◆ **WORK INSTRUCTIONS**
Here the job is to copy the data exactly and to exclude every image from it.

GIVEN INFORMATION START

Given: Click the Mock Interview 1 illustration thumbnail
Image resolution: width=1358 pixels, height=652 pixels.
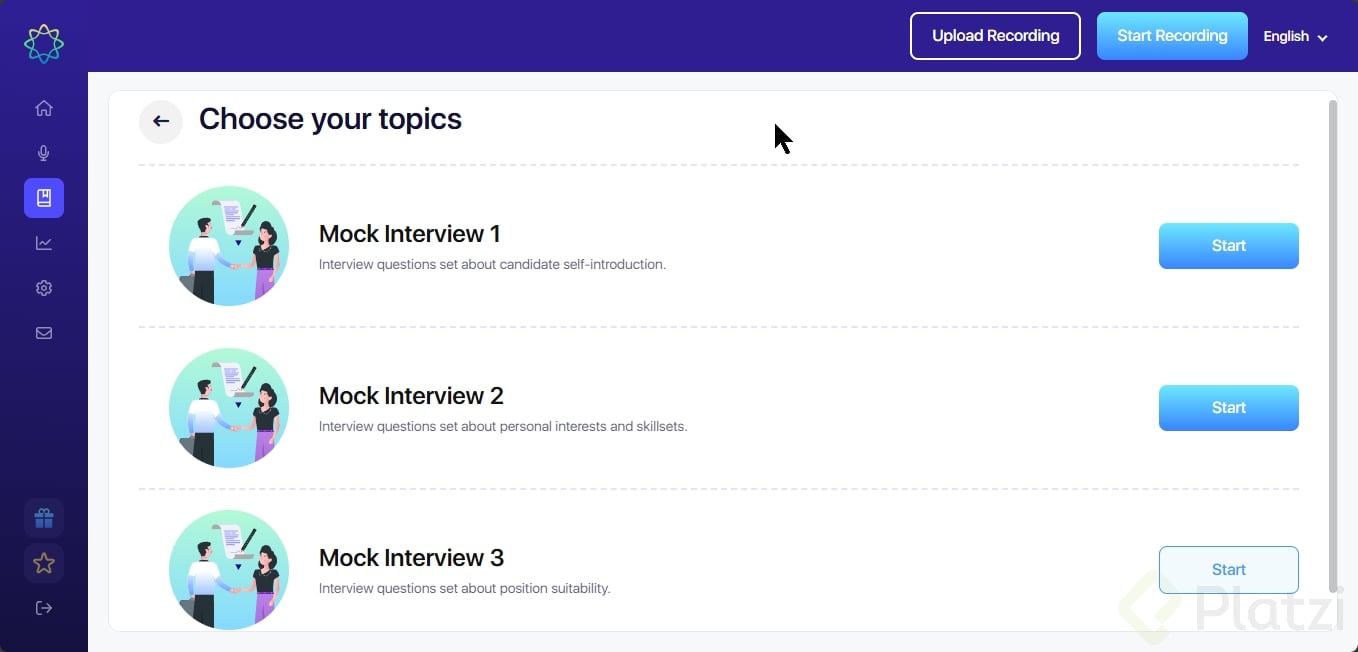Looking at the screenshot, I should coord(229,246).
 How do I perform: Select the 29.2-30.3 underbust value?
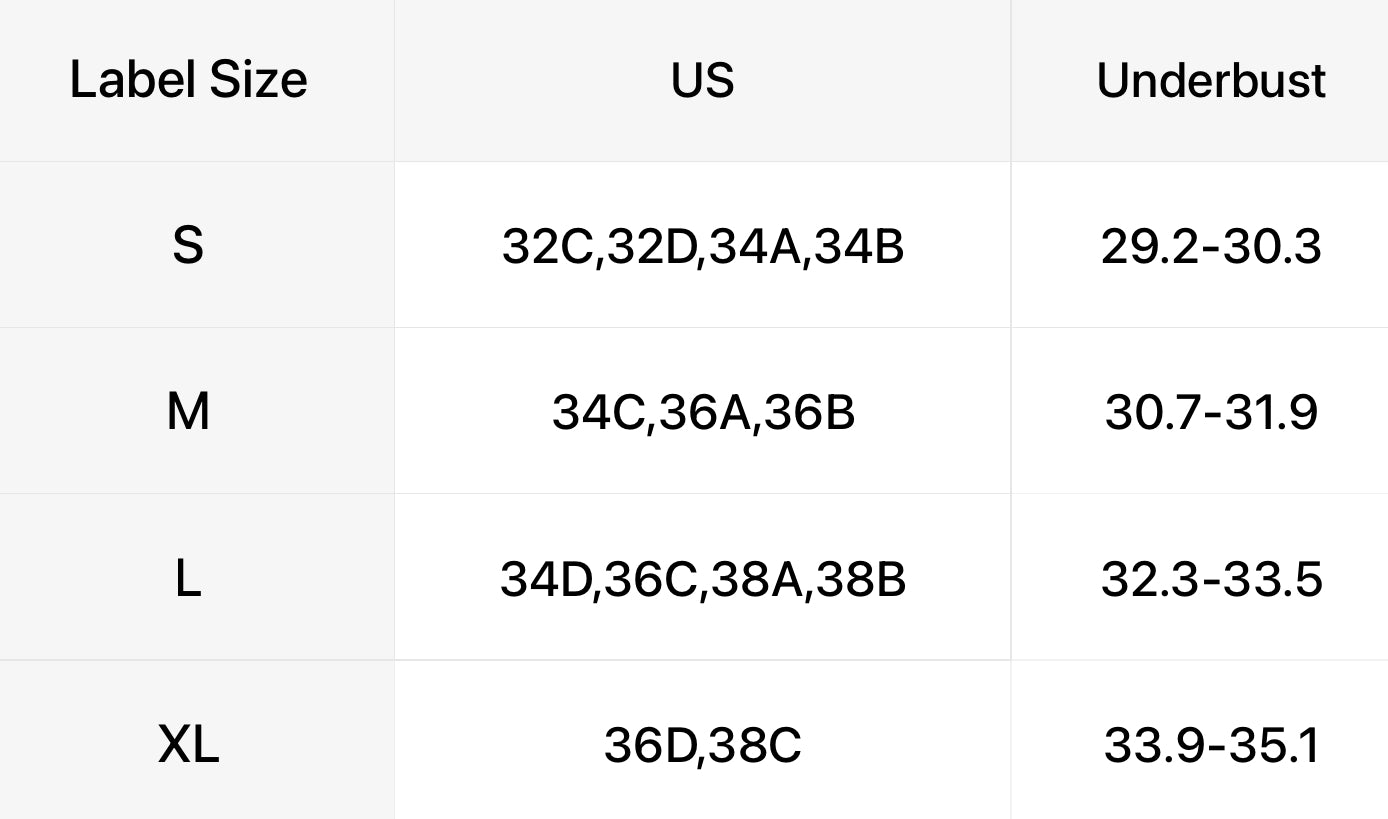tap(1211, 246)
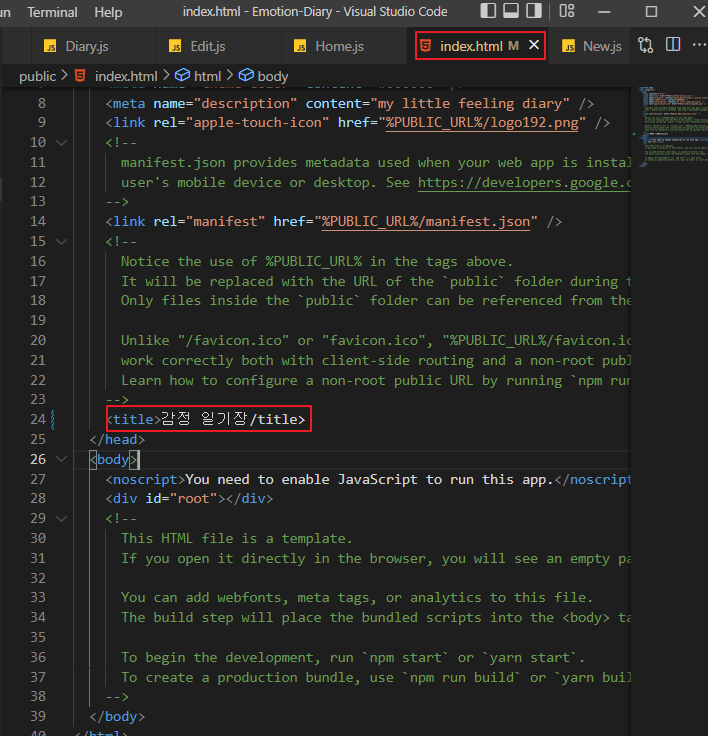The height and width of the screenshot is (736, 708).
Task: Collapse the comment fold at line 29
Action: coord(62,519)
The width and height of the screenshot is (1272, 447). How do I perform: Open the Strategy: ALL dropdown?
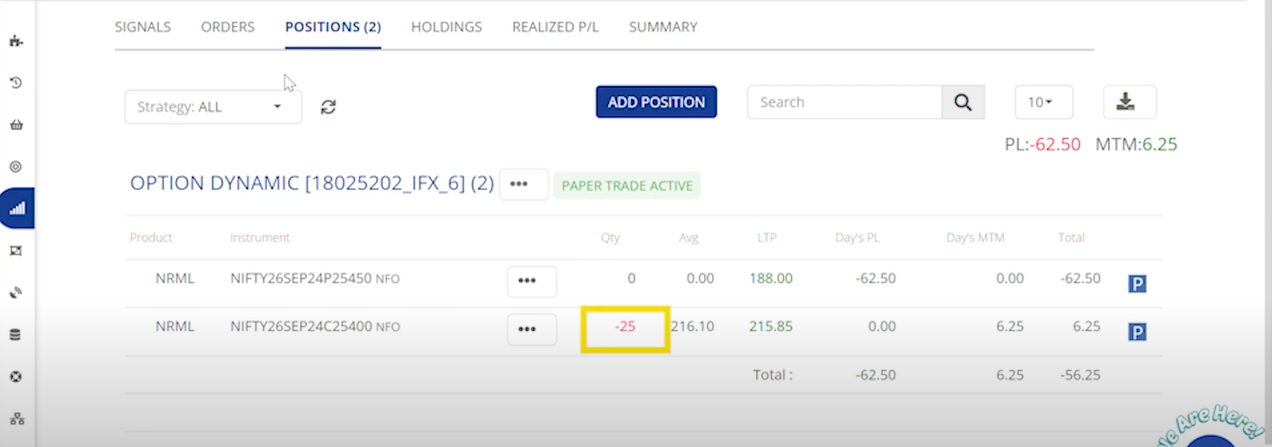coord(212,107)
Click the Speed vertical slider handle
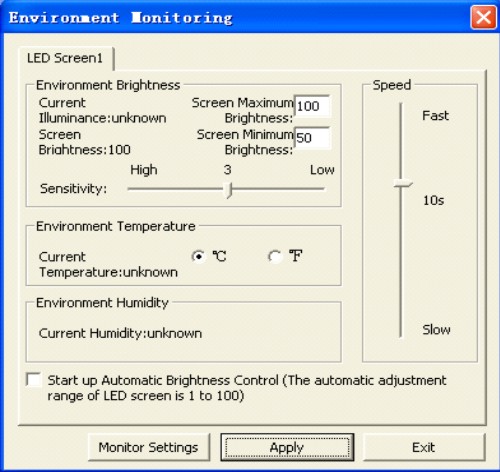The image size is (500, 472). coord(403,183)
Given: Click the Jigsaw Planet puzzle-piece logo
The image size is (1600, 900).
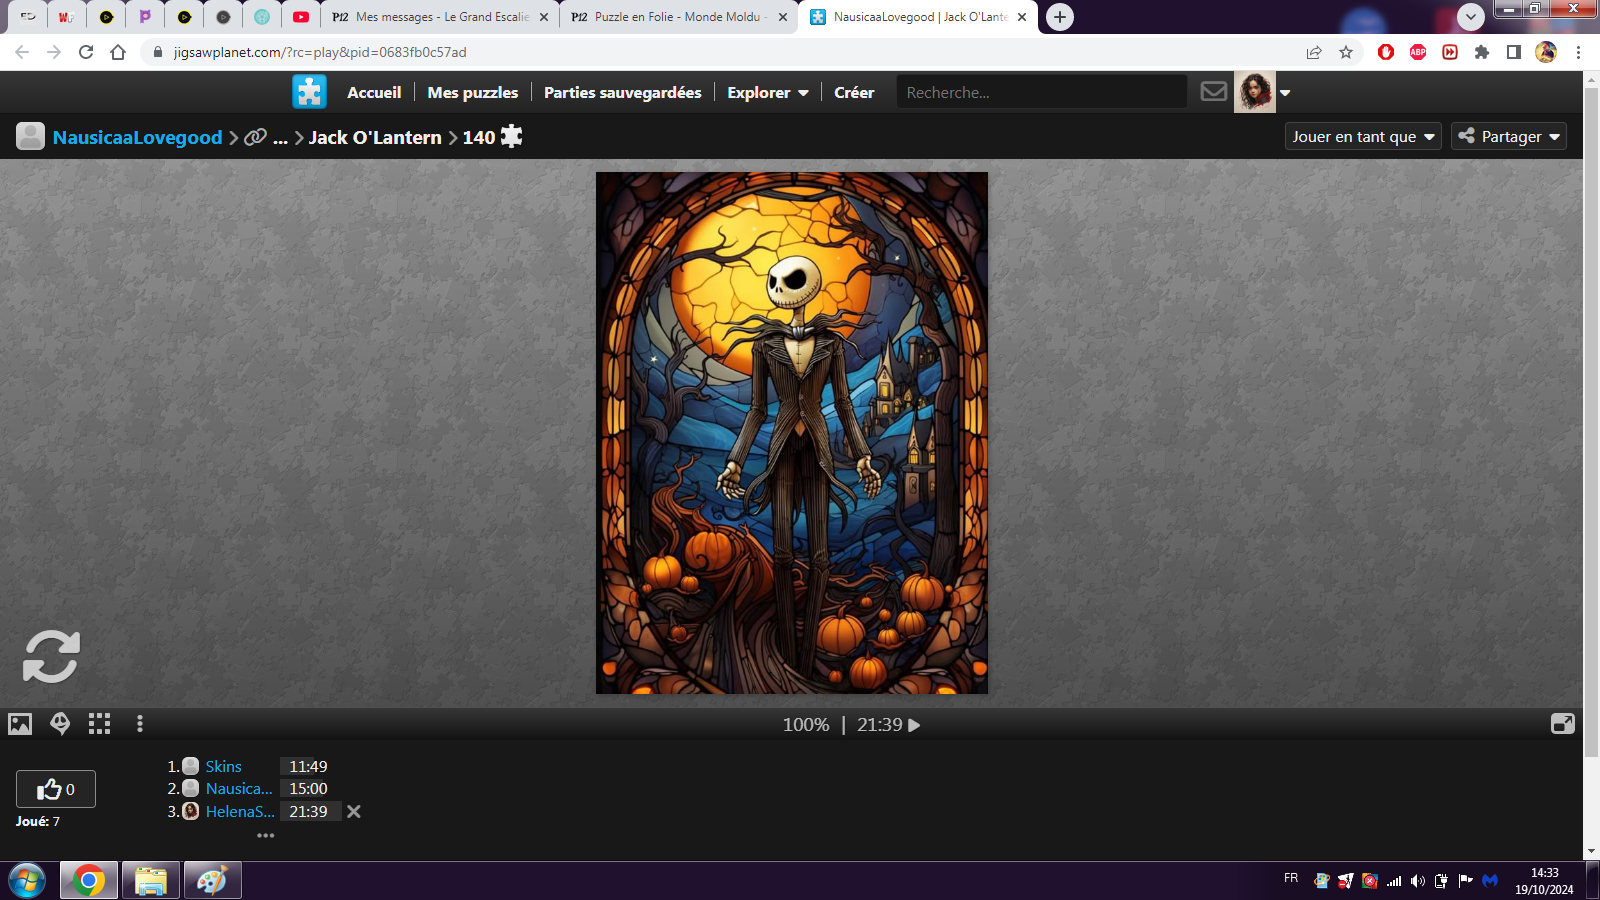Looking at the screenshot, I should point(309,92).
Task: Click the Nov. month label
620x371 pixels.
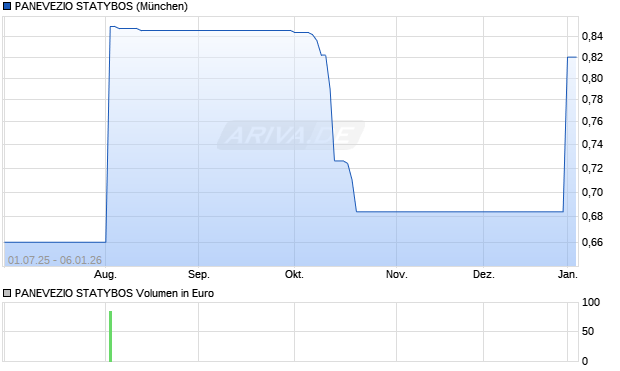Action: [397, 274]

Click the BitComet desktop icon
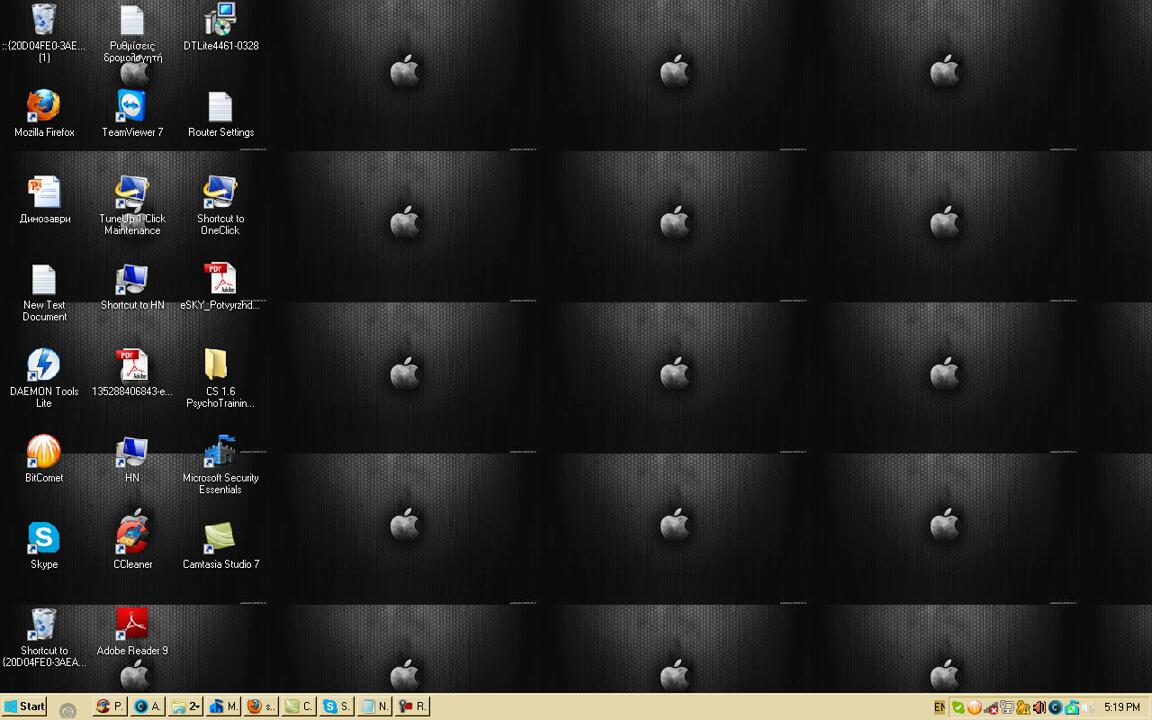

GIVEN INFORMATION END

◆ **EXERCISE ANSWER**
Given: Click the Mock Interview 1 illustration thumbnail
Image resolution: width=1358 pixels, height=652 pixels.
Looking at the screenshot, I should coord(229,246).
 How do I perform: Select the 29.2-30.3 underbust value?
tap(1211, 246)
The height and width of the screenshot is (736, 708).
Task: Collapse the comment fold at line 29
Action: coord(62,519)
The width and height of the screenshot is (1272, 447). How do I perform: Open the Strategy: ALL dropdown?
coord(212,107)
Click the Speed vertical slider handle
The image size is (500, 472). coord(403,183)
Given: Click the Jigsaw Planet puzzle-piece logo
The image size is (1600, 900).
Looking at the screenshot, I should point(309,92).
Task: Click the Nov. month label
620x371 pixels.
Action: [397, 274]

Click the BitComet desktop icon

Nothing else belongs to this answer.